• Post author:
  • Post category:PySpark
  • Post last modified:March 27, 2024
  • Reading time:8 mins read
You are currently viewing PySpark Select Top N Rows From Each Group

In PySpark Find/Select Top N rows from each group can be calculated by partition the data by window using Window.partitionBy() function, running row_number() function over the grouped partition, and finally filter the rows to get top N rows, let’s see with a DataFrame example.

Below is a quick snippet that give you top 2 rows for each group.


from pyspark.sql.window import Window
from pyspark.sql.functions import col, row_number
windowDept = Window.partitionBy("department").orderBy(col("salary").desc())
df.withColumn("row",row_number().over(windowDept)) \
  .filter(col("row") <= 2) \
  .show()

Alternatively, you can also get using PySpark SQL


df.createOrReplaceTempView("EMP")
spark.sql("select Name, Department, Salary from "+
     " (select *, row_number() OVER (PARTITION BY department ORDER BY salary DESC) as rn " +
     " FROM EMP) tmp where rn <= 2").show()

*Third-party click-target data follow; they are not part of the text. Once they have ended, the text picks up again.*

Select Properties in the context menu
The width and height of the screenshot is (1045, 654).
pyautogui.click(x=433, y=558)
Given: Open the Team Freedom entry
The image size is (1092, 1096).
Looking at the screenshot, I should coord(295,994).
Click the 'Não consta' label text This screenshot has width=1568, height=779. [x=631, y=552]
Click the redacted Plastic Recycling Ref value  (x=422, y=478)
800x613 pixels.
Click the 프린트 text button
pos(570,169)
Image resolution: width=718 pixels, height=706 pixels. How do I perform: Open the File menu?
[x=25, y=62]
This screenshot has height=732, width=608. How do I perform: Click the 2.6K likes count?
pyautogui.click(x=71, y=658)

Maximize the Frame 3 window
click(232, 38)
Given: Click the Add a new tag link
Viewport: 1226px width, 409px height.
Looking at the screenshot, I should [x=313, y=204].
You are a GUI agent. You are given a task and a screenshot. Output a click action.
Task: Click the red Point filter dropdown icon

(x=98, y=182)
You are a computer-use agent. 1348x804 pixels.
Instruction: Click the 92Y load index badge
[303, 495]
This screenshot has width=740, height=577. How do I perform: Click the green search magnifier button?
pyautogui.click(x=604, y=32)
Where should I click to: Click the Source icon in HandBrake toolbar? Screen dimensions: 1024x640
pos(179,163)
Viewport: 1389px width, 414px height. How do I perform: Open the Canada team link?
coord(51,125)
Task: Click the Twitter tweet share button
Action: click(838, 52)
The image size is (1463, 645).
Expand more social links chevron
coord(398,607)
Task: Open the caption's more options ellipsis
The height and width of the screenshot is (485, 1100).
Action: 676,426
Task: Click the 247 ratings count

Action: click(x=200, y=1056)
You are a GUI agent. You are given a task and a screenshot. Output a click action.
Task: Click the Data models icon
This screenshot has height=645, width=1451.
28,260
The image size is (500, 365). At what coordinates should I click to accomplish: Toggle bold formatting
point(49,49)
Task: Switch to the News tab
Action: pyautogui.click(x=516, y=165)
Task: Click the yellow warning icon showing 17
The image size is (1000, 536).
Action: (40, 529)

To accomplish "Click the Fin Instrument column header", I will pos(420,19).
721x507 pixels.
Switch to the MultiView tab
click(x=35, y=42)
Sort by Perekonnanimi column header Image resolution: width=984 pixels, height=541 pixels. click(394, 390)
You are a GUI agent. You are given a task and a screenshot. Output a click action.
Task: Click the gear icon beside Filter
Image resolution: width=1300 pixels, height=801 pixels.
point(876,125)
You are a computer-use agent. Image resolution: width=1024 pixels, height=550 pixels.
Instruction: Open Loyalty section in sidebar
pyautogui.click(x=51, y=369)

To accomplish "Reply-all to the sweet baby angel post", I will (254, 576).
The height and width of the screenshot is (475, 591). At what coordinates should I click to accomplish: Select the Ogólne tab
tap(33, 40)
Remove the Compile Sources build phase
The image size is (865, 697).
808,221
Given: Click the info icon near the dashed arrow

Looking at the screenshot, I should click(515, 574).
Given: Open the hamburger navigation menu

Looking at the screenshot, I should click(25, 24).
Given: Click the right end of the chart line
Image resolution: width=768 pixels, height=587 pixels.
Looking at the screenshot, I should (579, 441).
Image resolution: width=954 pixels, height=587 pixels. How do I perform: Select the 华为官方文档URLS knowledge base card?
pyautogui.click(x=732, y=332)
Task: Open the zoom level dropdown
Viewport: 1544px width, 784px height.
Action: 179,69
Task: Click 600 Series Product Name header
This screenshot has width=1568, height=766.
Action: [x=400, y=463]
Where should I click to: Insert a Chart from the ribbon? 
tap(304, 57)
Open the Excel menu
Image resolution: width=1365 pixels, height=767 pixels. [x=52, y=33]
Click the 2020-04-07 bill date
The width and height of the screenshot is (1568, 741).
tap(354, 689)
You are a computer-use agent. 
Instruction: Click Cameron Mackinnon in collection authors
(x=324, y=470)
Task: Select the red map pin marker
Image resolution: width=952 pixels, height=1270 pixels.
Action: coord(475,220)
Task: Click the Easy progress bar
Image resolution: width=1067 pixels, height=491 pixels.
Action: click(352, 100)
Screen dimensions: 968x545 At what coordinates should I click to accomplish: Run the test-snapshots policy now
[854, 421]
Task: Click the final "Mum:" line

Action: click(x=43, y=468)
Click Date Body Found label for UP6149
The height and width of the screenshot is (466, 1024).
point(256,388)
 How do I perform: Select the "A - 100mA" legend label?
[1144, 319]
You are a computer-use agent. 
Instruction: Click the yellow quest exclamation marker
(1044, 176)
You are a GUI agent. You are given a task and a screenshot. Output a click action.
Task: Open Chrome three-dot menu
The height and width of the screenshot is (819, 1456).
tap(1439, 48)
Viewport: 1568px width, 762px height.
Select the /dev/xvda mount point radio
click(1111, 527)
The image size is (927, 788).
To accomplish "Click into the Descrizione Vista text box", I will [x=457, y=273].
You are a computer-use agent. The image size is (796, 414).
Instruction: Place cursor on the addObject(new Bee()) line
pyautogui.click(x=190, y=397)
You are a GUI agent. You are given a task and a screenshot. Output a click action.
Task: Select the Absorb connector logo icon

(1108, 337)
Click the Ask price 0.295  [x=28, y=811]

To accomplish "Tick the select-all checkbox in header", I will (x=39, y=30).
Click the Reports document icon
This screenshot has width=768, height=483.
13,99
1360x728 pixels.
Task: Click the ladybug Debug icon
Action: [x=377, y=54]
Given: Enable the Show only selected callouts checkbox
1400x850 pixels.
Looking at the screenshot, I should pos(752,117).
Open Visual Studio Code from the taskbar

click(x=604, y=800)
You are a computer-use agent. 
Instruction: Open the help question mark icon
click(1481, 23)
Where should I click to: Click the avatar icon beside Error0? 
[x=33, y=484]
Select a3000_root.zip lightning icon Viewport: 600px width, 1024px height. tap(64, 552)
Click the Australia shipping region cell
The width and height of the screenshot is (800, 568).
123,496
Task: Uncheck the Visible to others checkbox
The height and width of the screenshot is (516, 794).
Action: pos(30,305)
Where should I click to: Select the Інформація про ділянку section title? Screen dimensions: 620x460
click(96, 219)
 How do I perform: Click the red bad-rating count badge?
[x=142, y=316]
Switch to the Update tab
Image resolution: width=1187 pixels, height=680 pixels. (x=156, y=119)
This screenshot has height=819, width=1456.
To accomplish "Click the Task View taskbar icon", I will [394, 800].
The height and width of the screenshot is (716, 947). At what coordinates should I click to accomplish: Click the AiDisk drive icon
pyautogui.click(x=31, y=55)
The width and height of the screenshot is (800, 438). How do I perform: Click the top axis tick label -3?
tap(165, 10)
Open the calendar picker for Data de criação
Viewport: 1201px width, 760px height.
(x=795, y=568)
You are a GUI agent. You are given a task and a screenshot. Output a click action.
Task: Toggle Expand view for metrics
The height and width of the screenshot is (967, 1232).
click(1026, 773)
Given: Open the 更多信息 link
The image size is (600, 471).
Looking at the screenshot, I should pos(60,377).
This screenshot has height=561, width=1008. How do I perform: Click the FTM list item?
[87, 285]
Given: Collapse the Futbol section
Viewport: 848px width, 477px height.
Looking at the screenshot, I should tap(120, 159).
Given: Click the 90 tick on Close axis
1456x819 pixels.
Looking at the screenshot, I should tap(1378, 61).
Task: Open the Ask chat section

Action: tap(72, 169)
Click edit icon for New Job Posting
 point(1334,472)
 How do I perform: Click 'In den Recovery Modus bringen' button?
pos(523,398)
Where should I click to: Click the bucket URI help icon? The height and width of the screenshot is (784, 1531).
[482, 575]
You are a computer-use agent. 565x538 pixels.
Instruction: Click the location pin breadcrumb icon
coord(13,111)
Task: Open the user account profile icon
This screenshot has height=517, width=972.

In the above snippet, I am getting the top 2 salaries from each department, just change the filter condition to get the top 5 or 10..n records. Let’s see what’s happening at each step with the actual example.

Select Top N Rows From Each Group in PySpark Example

let’s create the PySpark DataFrame with 3 columns employee_name, department and salary. Column department contains different departments to do grouping.


data = [("James","Sales",3000),("Michael","Sales",4600),
      ("Robert","Sales",4100),("Maria","Finance",3000),
      ("Raman","Finance",3000),("Scott","Finance",3300),
      ("Jen","Finance",3900),("Jeff","Marketing",3000),
      ("Kumar","Marketing",2000)]

df = spark.createDataFrame(data,["Name","Department","Salary"])
df.show()

Yields below output


+-------+----------+------+
|   Name|Department|Salary|
+-------+----------+------+
|  James|     Sales|  3000|
|Michael|     Sales|  4600|
| Robert|     Sales|  4100|
|  Maria|   Finance|  3000|
|  Raman|   Finance|  3000|
|  Scott|   Finance|  3300|
|    Jen|   Finance|  3900|
|   Jeff| Marketing|  3000|
|  Kumar| Marketing|  2000|
+-------+----------+------+

Window.partitionBy()

Partition the DataFrame on deparment column using Window.partitionBy(), sort by salary column for each group by descending order and using row_number() function add sequence number to the DataFrame of each group and name the column row.


from pyspark.sql.window import Window
from pyspark.sql.functions import col, row_number
windowDept = Window.partitionBy("department").orderBy(col("salary").desc())
df2=df.withColumn("row",row_number().over(windowDept))
df2.show()

Yields below output


+-------+----------+------+---+
|   Name|Department|Salary|row|
+-------+----------+------+---+
|Michael|     Sales|  4600|  1|
| Robert|     Sales|  4100|  2|
|  James|     Sales|  3000|  3|
|    Jen|   Finance|  3900|  1|
|  Scott|   Finance|  3300|  2|
|  Maria|   Finance|  3000|  3|
|  Raman|   Finance|  3000|  4|
|   Jeff| Marketing|  3000|  1|
|  Kumar| Marketing|  2000|  2|
+-------+----------+------+---+

Filter the Result that has a row number less than equal to 2

Now filter the DataFrame to return top N rows. here It return first 2 records for each group. Change the value of 2 with the value you want.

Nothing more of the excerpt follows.